He fell to musing on Jarrold’s strange conduct. Why had the man suddenly vanished when Colonel Minturn appeared? What was his object in the strange proposal he had made to the young wireless man? What manner of craft was this Endymion, and how was it possible that she could live in such a sea and storm?
These, and a hundred other questions came crowding into his dozing brain. They performed a sort of mental pin-wheel, revolving over and over again without the lad’s arriving at any conclusion.
That some link existed between Jarrold and the Endymion was, of course, plain. But just why he should have vanished so quickly when the Panama official appeared, was not equally evident. Jack had a passenger list in front of him, stuck in the frame designed for it.
He ran his eyes over it. Yes, there was the name:
Mr. James Jarrold, N. Y.—Stateroom 44.
Miss Jessica Jarrold, N. Y.—Stateroom 56.
Suddenly Jack’s roving glance caught the name of Colonel Minturn, U. S. A., stateroom 46. So the colonel’s stateroom adjoined that of the man who appeared to be so anxious to avoid him! Another thing that Jack noted was that, although the ship was crowded and a stateroom for a single passenger called for a substantial extra payment, both Mr. Jarrold and the army man had exclusive quarters. In the case of Colonel Minturn this was, of course, understandable, but Jarrold? Jack looked at the latter’s name again, and now he noticed something else that had escaped him before.
Stateroom 44, the room occupied by Jarrold and adjoining Colonel Minturn’s, had evidently been changed at the last moment, for originally, as a crossed-out entry showed, Jarrold had been given stateroom 53. A pen line had been drawn through this entry by the purser evidently, when Jarrold had changed his room.

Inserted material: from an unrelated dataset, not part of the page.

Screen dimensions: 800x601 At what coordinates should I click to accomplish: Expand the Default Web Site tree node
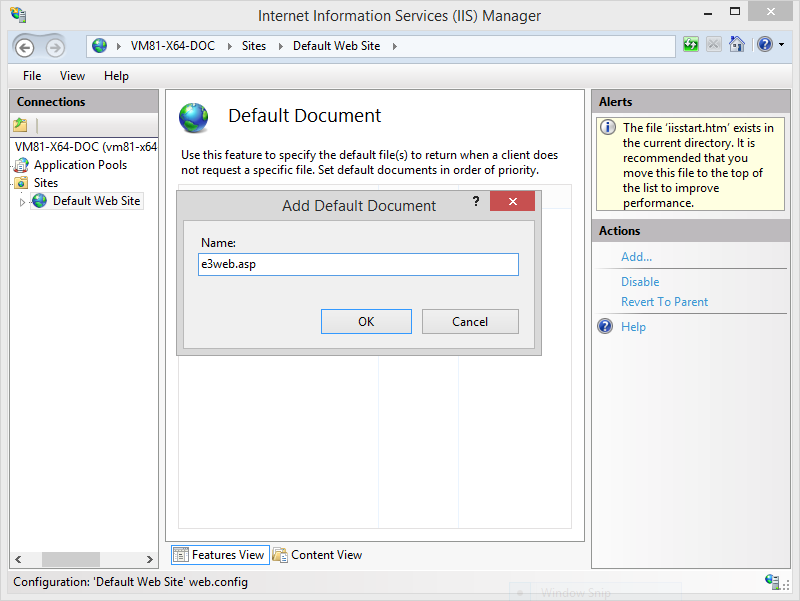click(x=22, y=202)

Jack happened to know that Colonel Minturn had come on board at the last moment, so, then, Jarrold had changed his stateroom only when he had found out definitely that Colonel Minturn’s room was No. 46. There must be something more than a mere coincidence in this, thought Jack, but, puzzle as he would, he could not arrive at what it meant.
He was still trying to piece it all out when suddenly the door, which he had closed to bar out the flying spray, was flung open.
A gust of wind and a flurry of spume entered, striking him in the face like a cold plunge.